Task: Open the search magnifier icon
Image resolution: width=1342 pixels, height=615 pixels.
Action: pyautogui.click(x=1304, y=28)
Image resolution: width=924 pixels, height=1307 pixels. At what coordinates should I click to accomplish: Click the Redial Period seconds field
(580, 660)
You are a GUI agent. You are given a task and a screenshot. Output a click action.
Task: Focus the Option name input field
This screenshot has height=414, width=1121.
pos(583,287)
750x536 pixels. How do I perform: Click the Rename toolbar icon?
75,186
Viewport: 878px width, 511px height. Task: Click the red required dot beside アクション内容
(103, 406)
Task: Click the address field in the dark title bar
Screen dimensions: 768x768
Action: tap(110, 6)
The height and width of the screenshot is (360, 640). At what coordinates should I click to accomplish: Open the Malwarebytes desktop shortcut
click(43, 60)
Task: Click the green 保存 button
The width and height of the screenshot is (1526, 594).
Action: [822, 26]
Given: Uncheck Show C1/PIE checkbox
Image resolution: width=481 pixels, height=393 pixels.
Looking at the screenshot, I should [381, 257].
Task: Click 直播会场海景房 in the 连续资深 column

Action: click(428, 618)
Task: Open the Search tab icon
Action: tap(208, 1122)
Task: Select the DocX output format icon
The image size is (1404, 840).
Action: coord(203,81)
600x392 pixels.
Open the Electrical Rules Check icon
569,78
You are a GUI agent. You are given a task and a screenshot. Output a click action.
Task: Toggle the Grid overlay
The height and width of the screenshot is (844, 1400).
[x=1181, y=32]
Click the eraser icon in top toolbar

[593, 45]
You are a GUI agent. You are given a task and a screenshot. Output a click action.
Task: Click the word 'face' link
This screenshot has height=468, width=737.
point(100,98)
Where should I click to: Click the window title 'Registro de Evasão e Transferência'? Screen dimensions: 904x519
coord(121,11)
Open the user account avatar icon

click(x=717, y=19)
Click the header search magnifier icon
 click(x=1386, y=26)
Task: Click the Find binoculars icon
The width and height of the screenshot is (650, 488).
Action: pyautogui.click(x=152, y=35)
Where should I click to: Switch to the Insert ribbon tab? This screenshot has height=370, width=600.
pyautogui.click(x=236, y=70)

* **Problem description**:
Your job is to transcribe the listing exactly, line for line.

* **Exercise output**:
Task: Open the search magnifier icon
Image resolution: width=1342 pixels, height=615 pixels.
Action: pyautogui.click(x=1304, y=28)
Image resolution: width=924 pixels, height=1307 pixels. At what coordinates should I click to accomplish: Click the Redial Period seconds field
(580, 660)
You are a GUI agent. You are given a task and a screenshot. Output a click action.
Task: Focus the Option name input field
This screenshot has height=414, width=1121.
pos(583,287)
750x536 pixels. How do I perform: Click the Rename toolbar icon?
75,186
Viewport: 878px width, 511px height. Task: Click the red required dot beside アクション内容
(103, 406)
Task: Click the address field in the dark title bar
Screen dimensions: 768x768
Action: tap(110, 6)
The height and width of the screenshot is (360, 640). At what coordinates should I click to accomplish: Open the Malwarebytes desktop shortcut
click(43, 60)
Task: Click the green 保存 button
The width and height of the screenshot is (1526, 594).
Action: [822, 26]
Given: Uncheck Show C1/PIE checkbox
Image resolution: width=481 pixels, height=393 pixels.
Looking at the screenshot, I should [381, 257].
Task: Click 直播会场海景房 in the 连续资深 column

Action: click(428, 618)
Task: Open the Search tab icon
Action: tap(208, 1122)
Task: Select the DocX output format icon
The image size is (1404, 840).
Action: coord(203,81)
600x392 pixels.
Open the Electrical Rules Check icon
569,78
You are a GUI agent. You are given a task and a screenshot. Output a click action.
Task: Toggle the Grid overlay
The height and width of the screenshot is (844, 1400).
[x=1181, y=32]
Click the eraser icon in top toolbar

[593, 45]
You are a GUI agent. You are given a task and a screenshot. Output a click action.
Task: Click the word 'face' link
This screenshot has height=468, width=737.
point(100,98)
Where should I click to: Click the window title 'Registro de Evasão e Transferência'? Screen dimensions: 904x519
coord(121,11)
Open the user account avatar icon

click(x=717, y=19)
Click the header search magnifier icon
 click(x=1386, y=26)
Task: Click the Find binoculars icon
The width and height of the screenshot is (650, 488).
Action: pyautogui.click(x=152, y=35)
Where should I click to: Switch to the Insert ribbon tab? This screenshot has height=370, width=600.
pyautogui.click(x=236, y=70)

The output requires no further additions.